## BEGIN Source excerpt

This mechanism called ‘completing’ is the most important of all functions of consciousness. Without it, the world would be meaningless. I glance across the room and see something lying under the table; for a moment I cannot decide what it is. Then I realise it is a child’s toy seen from an odd angle. I have ‘completed’ it.

Consider what happens if I come home from a long journey. I am delighted to be back in my own sitting room. I pour myself a glass of wine, toss a log on the fire, put my feet on the footstool and sigh with contentment. The room is somehow realler to me than usual. Why? Am I not ‘completing’ it in the same way as usual?

Not quite. Because I am pleased to be home, I am paying more attention to everything, putting more energy into perception. The result is that I am actually seeing more. That sounds absurd – surely I am seeing the same room I always see? But no. Because my mind is more awake, I notice that my wife has changed the curtains, that the lampshade is lopsided, that one of my children has left his shoes where someone can fall over them… On a normal evening, I notice none of these things; my perception limits itself to a few crude basic facts, like a simple sketch. Because I am wide awake, my mind has added all kinds of new details to the sketch.

The reason I enjoy setting out on holiday is that the sketch becomes far richer than usual, more detailed. I am ‘completing’ perception with more care and attention.

We have a name for this more-complete perception. We call it happiness.

And how do we ‘cause’ happiness? By what process do we enrich perception?

A simile will help to make this clearer. Think of the mind as a lake. Consciousness is the surface of the lake. All our memories and experiences lie below the surface of the lake – some in its very depths, some floating around just under the surface. When I have any new experience, I ‘complete’ it by calling up memories from below the surface. So when I set out on holiday, I relax into a state of contentment, and all kinds of memories come floating to the surface. These memories may bring a surge of delight, and the delight causes more memories to surface. And suddenly, there are so many memories bobbing around on the surface that I can hardly see the water. The more consciousness is ‘enriched’, the more I experience delight. The more I experience delight, the more memories break the surface. And these are the moments in which I want to shout ‘Of course!’ as it suddenly dawns on me that life is infinitely marvellous and exciting, and that most of us waste it by allowing consciousness to remain a mirror, a flat surface of water.

The next morning, I wake up, and consciousness is once again a smooth watery surface. I make an effort; a few memories bob up, float around for a few minutes, then sink again. And suddenly I can see the basic problem of human existence. It takes energy to bring objects to the surface. I can ‘summon’ this vital energy to a certain extent. But if I am to experience ‘holiday consciousness’, the sense of enrichment, I must start a process of ‘feedback’, whereby my delight releases more energy, and the energy causes more delight. And this seems to be the problem. It is not difficult to cause flashes of ‘delight’ – in fact, as Maslow pointed out, most healthy people have them. But it is far more difficult to start the ‘feedback process’. My mind is usually like an old car with damp spark plugs; I can press the starter until the battery is flat, and the engine still shows no sign of life.

## END Source excerpt

Problem set:
1) Answer these questions from the passage on perception:
(a) What object does the writer finally recognize under the table?
(b) What name does the passage give to more-complete perception?
(c) In the simile, what part of the lake stands for consciousness?
2) According to the passage on perception, why does the sitting room seem realer than usual when the writer returns from a long journey?
3) Go on with the passage on perception from where it stops.

## BEGIN Material

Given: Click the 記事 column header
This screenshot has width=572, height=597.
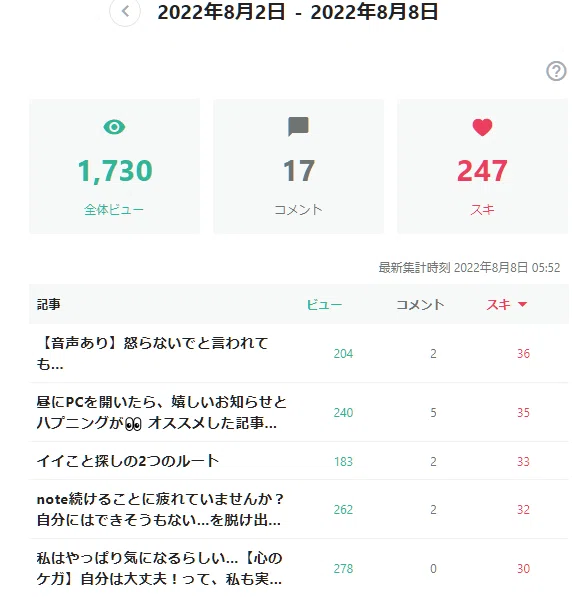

## END Material

Answers:
1)
(a) A child's toy seen from an odd angle.
(b) Happiness.
(c) The surface of the lake.

2) Because the writer is pleased to be home, he pays more attention and puts more energy into perception, so he actually sees more. His more awake mind adds new details, such as the changed curtains and the lopsided lampshade, to what is normally only a simple sketch of a few crude basic facts.

3)
Of course, physical stimulus helps a great deal. This is why I may experience ‘enrichment’ setting out on a holiday, and why children experience it on Christmas day. If I can relax in some new and interesting place, with a glass of wine and the prospect of a good meal, my chances of achieving ‘feedback’ are very high indeed. And here we have the motivation of crime. Haigh, the acid-bath murderer, hankered after fast sports cars, good clothes, and expensive hotels. He clearly believed that ‘enrichment’ lay in obtaining these by any possible means. Bundy’s crimes could be translated into the belief that no ordinary man can have as much sexual experience as he wants, and that this unfulfilment is a permanent obstacle to enrichment of awareness; he decided that the simplest solution to the problem was rape and murder.

Then why do such methods never seem to succeed? Anyone who has any dealing with criminals – any policeman, lawyer or psychiatrist – will verify that, far from being happier than the rest of us, most of them seem to be gnawed by a permanent dissatisfaction. The Boston Strangler may have worked a few of his problems out of his system; but it took him two thousand rapes and a dozen or so murders, and he paid for these with his freedom and his life. As a method for the enrichment of consciousness, crime is a failure.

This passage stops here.